### Activity
From the line containing "Screen dimensions: 1024x507" to the last line below, retype everything word for word.

──────── Data for analysis ────────

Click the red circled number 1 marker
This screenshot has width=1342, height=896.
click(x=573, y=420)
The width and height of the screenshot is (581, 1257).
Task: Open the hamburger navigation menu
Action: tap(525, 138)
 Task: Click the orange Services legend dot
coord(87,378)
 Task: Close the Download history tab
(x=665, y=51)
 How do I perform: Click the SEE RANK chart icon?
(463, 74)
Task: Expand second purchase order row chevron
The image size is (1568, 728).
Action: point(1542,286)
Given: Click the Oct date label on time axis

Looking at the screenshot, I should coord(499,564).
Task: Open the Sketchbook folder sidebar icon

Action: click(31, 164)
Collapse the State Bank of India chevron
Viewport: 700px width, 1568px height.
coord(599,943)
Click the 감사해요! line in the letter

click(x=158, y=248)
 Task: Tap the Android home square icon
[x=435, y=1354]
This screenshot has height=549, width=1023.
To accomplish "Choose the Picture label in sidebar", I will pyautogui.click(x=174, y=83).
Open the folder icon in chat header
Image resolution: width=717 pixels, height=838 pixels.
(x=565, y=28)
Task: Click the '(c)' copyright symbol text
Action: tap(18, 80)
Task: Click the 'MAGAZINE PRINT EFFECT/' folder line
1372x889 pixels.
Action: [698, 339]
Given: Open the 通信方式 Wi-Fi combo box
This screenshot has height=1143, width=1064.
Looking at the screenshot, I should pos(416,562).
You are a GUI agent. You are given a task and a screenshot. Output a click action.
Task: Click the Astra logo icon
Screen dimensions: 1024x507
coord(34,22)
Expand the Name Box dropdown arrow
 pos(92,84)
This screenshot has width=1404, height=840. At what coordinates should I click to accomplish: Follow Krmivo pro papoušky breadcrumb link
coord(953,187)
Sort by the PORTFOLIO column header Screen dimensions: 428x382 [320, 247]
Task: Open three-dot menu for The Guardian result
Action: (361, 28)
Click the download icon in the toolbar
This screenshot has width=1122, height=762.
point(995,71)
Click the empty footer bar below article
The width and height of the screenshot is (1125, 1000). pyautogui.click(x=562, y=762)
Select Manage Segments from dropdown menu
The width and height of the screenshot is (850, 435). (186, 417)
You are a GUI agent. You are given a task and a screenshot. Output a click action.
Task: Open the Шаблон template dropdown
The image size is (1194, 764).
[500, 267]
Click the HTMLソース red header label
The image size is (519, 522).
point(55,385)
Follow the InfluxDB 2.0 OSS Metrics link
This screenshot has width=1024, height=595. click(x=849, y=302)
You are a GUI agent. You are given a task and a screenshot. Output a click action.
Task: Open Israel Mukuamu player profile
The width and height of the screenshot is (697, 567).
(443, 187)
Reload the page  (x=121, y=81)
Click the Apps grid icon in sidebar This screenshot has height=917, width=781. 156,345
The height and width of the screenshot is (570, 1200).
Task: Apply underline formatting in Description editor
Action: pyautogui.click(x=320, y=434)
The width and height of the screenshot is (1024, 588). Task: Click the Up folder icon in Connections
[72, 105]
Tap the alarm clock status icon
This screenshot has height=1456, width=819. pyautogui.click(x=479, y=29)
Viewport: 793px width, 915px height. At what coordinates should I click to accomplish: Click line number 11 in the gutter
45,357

────────

### Result of this task
Screen dimensions: 1024x507
coord(34,22)
Expand the Name Box dropdown arrow
 pos(92,84)
This screenshot has width=1404, height=840. At what coordinates should I click to accomplish: Follow Krmivo pro papoušky breadcrumb link
coord(953,187)
Sort by the PORTFOLIO column header Screen dimensions: 428x382 [320, 247]
Task: Open three-dot menu for The Guardian result
Action: (361, 28)
Click the download icon in the toolbar
This screenshot has width=1122, height=762.
point(995,71)
Click the empty footer bar below article
The width and height of the screenshot is (1125, 1000). pyautogui.click(x=562, y=762)
Select Manage Segments from dropdown menu
The width and height of the screenshot is (850, 435). (186, 417)
You are a GUI agent. You are given a task and a screenshot. Output a click action.
Task: Open the Шаблон template dropdown
The image size is (1194, 764).
[500, 267]
Click the HTMLソース red header label
The image size is (519, 522).
point(55,385)
Follow the InfluxDB 2.0 OSS Metrics link
This screenshot has width=1024, height=595. click(x=849, y=302)
You are a GUI agent. You are given a task and a screenshot. Output a click action.
Task: Open Israel Mukuamu player profile
The width and height of the screenshot is (697, 567).
(443, 187)
Reload the page  (x=121, y=81)
Click the Apps grid icon in sidebar This screenshot has height=917, width=781. 156,345
The height and width of the screenshot is (570, 1200).
Task: Apply underline formatting in Description editor
Action: pyautogui.click(x=320, y=434)
The width and height of the screenshot is (1024, 588). Task: Click the Up folder icon in Connections
[72, 105]
Tap the alarm clock status icon
This screenshot has height=1456, width=819. pyautogui.click(x=479, y=29)
Viewport: 793px width, 915px height. At what coordinates should I click to accomplish: Click line number 11 in the gutter
45,357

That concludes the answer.